- REQUIREMENT -
When the string "dimensions" is part of a line below, that line should be copied.

- INPUT FOR THIS TASK -
::::

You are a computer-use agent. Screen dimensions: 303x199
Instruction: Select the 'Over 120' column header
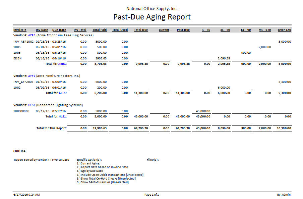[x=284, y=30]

::::

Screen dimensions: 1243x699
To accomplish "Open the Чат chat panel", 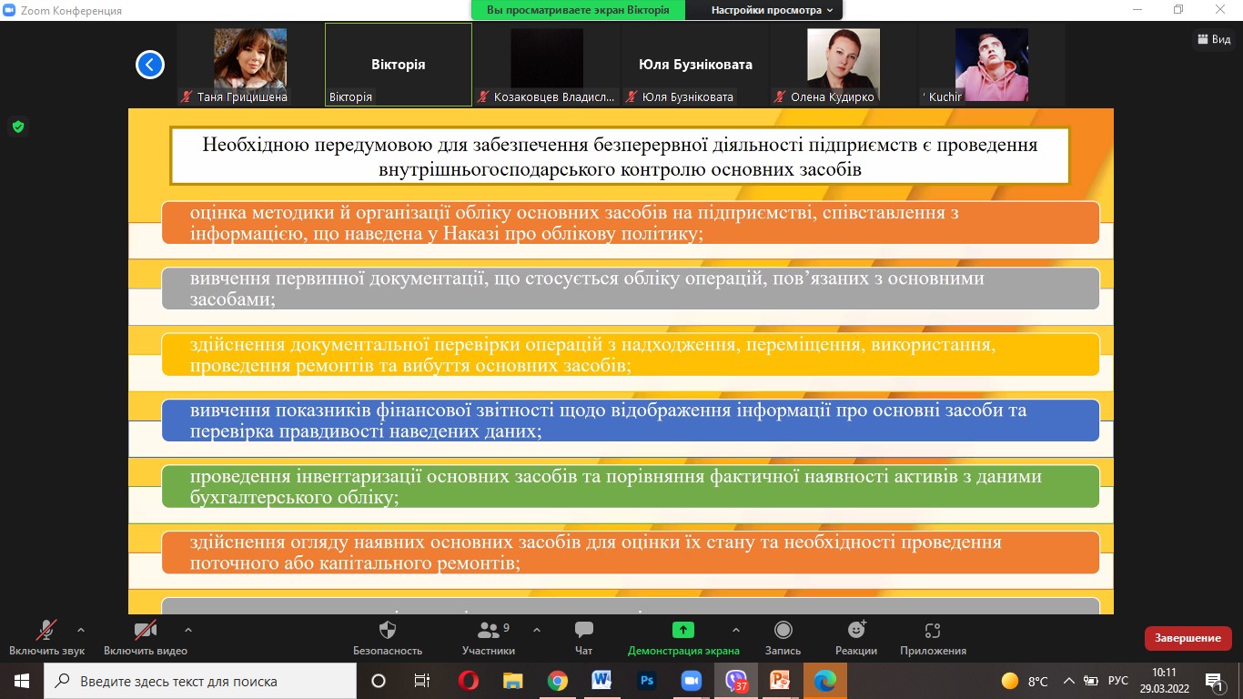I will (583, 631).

::::

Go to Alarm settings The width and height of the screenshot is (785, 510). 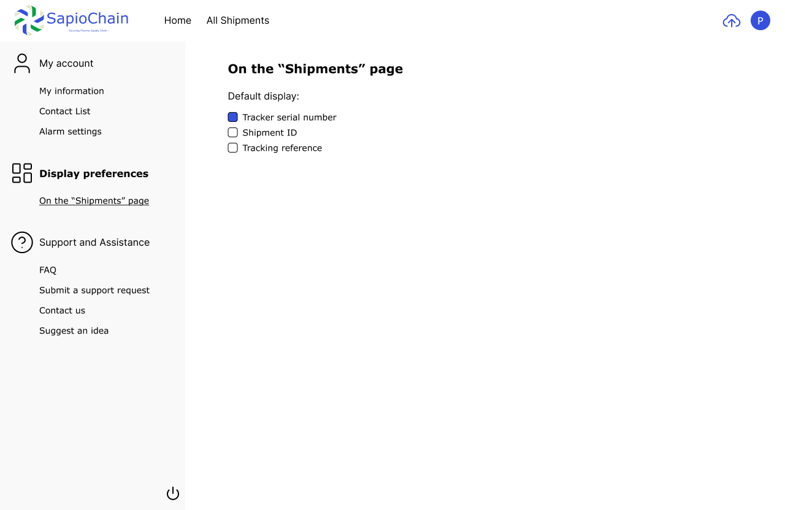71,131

::::

- RESPONSE TO THE TASK -
You are a computer-use agent. Screen dimensions: 303x199
Screen dimensions: 1243x699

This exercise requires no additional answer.